In 2017 Google summer of code I was involved in the project by AerospaceResearch.net called „Orbit position data analysis and interpolation“. Mainly, the project focused on methods and techniques that are used to preliminary determine a satellite orbit. More specifically, we initially had positional data sets in the format of (time, x, y, z) and we applied to them some smoothing – filtering techniques (Savintzky – Golay, Triple moving average) and then some methods for preliminary orbit determination (Lambert’s solution, Spline Interpolation). This project was created from scratch, meaning no prior work has been done. It was also applied not only to me, but also to another GSOC student Nilesh Chaturvedi, with whom we had great communication and cooperation leading to some good and interesting working results. The mentor of the project was Andreas Hornig and his insights and guidance provided us lots of help. Before I continue describing some more technical aspects of the project I would like to point out the github repository, which includes all the coding we did as part of the program and the documentation link for the project.

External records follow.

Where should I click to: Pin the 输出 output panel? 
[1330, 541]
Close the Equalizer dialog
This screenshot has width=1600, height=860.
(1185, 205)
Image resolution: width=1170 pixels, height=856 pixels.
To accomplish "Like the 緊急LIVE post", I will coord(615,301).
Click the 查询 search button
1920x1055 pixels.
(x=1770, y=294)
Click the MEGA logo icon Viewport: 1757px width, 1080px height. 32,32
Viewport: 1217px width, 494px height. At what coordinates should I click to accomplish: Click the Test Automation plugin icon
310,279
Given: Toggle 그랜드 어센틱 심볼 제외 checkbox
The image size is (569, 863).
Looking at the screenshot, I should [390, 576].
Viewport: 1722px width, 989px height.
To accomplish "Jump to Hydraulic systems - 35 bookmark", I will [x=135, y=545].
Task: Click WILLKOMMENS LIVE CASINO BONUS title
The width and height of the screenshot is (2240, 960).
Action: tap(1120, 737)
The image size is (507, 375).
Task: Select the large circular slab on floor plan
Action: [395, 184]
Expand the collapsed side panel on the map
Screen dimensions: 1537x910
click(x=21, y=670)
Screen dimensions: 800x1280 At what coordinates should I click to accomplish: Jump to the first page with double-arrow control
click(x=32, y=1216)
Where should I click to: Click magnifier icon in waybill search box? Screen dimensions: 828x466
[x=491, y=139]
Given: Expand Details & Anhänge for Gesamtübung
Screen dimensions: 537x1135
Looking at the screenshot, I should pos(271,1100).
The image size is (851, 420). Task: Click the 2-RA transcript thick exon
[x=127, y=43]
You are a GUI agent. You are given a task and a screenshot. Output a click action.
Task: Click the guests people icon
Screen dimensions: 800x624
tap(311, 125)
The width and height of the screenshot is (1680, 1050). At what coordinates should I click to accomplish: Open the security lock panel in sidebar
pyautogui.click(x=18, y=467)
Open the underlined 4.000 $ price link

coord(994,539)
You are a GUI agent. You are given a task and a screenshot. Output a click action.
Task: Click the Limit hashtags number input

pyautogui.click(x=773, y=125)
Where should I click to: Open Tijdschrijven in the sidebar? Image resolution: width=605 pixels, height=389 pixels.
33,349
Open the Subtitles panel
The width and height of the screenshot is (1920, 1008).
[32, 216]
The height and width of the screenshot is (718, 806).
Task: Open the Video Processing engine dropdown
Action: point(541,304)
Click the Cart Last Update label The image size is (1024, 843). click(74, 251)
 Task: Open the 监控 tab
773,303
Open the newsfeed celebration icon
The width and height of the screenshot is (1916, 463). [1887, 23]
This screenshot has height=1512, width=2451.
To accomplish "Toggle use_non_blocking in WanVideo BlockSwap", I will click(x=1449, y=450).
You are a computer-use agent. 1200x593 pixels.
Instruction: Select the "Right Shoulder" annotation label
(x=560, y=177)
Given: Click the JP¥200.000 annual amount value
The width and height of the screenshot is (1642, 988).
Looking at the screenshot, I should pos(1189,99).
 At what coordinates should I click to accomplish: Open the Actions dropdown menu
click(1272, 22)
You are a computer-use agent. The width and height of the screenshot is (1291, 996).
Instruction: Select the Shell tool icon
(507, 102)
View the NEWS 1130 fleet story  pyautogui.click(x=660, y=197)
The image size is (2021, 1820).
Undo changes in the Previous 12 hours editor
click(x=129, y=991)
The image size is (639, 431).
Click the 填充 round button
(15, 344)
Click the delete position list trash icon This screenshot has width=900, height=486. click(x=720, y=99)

The programming language used for the project was Python 3.4 / 3.5 and libraries that are a core part of the project are Numpy, Matplotlib, Scipy, Pykep and Pytest. The very first coding I did as part of the program was, to get familiar with the data sets we are dealing with and try to perform some basic statistical filtering and create some graphs with matplotlib. Then, I dived deep into smoothing techniques and tried a lot of methods like median filters, FIR filters and Kalman but after many tests, I decided to use the Savintzky – Golay filter which was giving the best results for this kind of data I had. After applying the filter to my data set I quickly moved into creating some code for finding the keplerian elements (keplerian elements = orbit of the satellite) for all these data points I have. I researched a bit about methods for preliminary orbit determination and decided to go for Lambert’s solution and more specifically I decided to use Pykep library which has the method already implemented. So for every 2 points of the 8000 points data (leading to 7999 solutions) set I had, I solved the orbit determination problem and found lots of orbits. Now from all those 7999 different orbits described by 6 keplerian elements, I wanted to find the best approximation and I used Kalman filters to do that exactly. The results at first were not that good but combining my filter with Nilesh’s Triple moving average I managed to get some good approximations. After that, I created code for one more method for preliminary orbit determination called Gibb’s method. That algorithm though was really slow and it was not included in the final version of the program. One future plan I have for the program is to make this algorithm more „light“ so I can include it. Finally, lots of results are printed and graphs about the initial data, filtered data and final orbit are made to ensure the good presentation of the final computations. Into the whole process, lots of sub – functions and calculations needed to take place and they are located in the util directory. Into that directory a user can find algorithms that can transform cartesian to spherical coordinates, two algorithms to transform state vectors to keplerian elements and vice versa, one algorithm with a numerical integration method so that we make the final graph and one for finding the window for the Savintzky – Golay filter.
After finishing the core structure of the program the part of testing arrived, which was divided into two aspects. First was the unit testing with pytest and then massive testing with lots of satellite position data to find what combinations of algorithms function best or what windows and parameters I need to apply to the filters. For the first part, I created 15 general tests that achieved a pretty good coverage.